▶ _TASK DETAILS_
Make an exact copy of each entry, leaving out every picture.

[Collected data]

=== Begin Enclosure ===

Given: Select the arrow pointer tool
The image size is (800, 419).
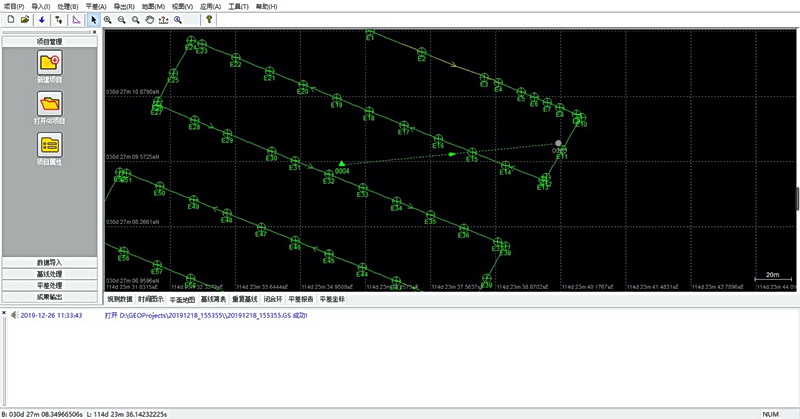Looking at the screenshot, I should 93,19.
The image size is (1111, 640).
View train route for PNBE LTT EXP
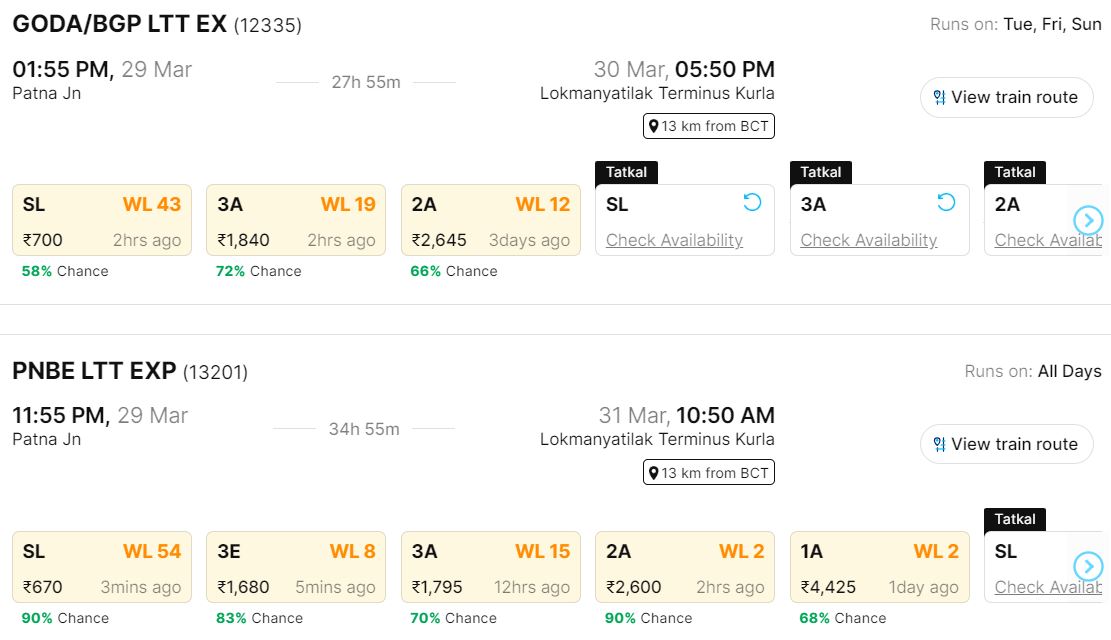pos(1006,444)
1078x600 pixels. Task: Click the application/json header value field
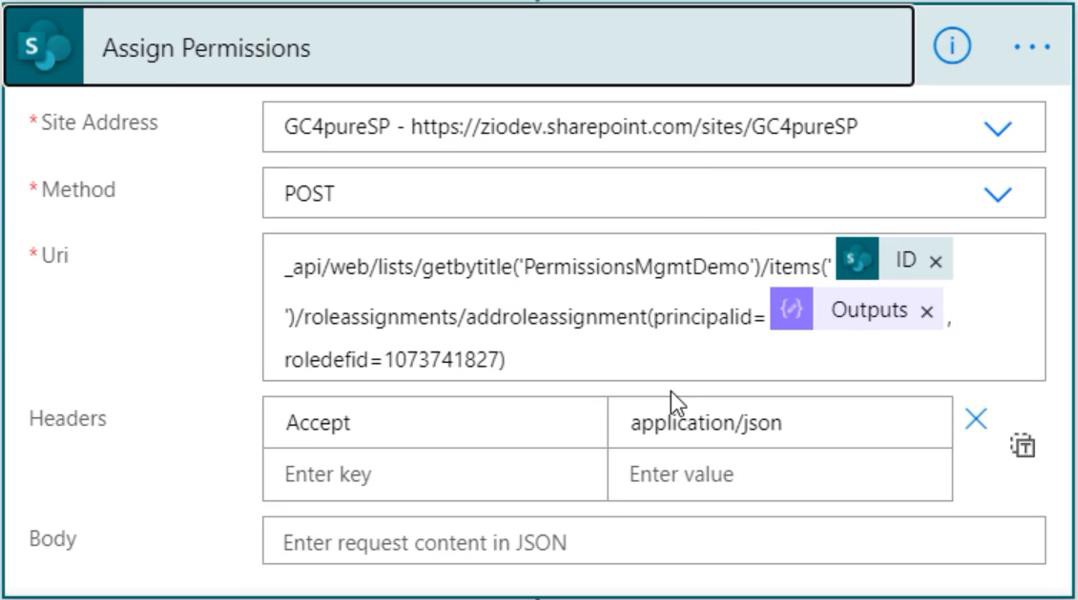pyautogui.click(x=780, y=422)
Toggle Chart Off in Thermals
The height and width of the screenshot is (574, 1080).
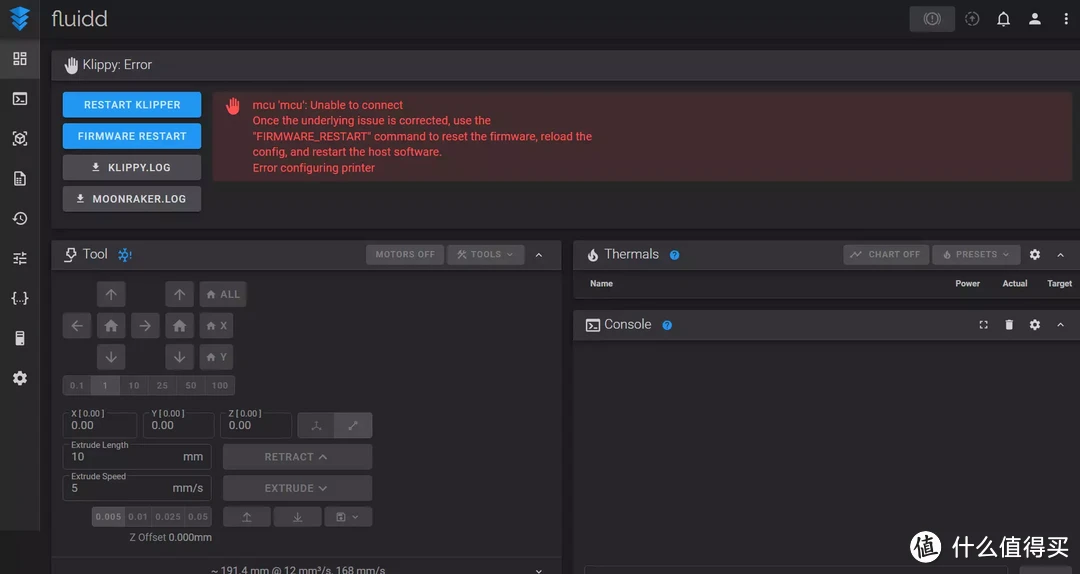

=== End Enclosure ===

▶ _TASK ANSWER_
Given: Select the arrow pointer tool
The image size is (800, 419).
Looking at the screenshot, I should 93,19.
The image size is (1111, 640).
View train route for PNBE LTT EXP
pos(1006,444)
1078x600 pixels. Task: Click the application/json header value field
pyautogui.click(x=780, y=422)
Toggle Chart Off in Thermals
The height and width of the screenshot is (574, 1080).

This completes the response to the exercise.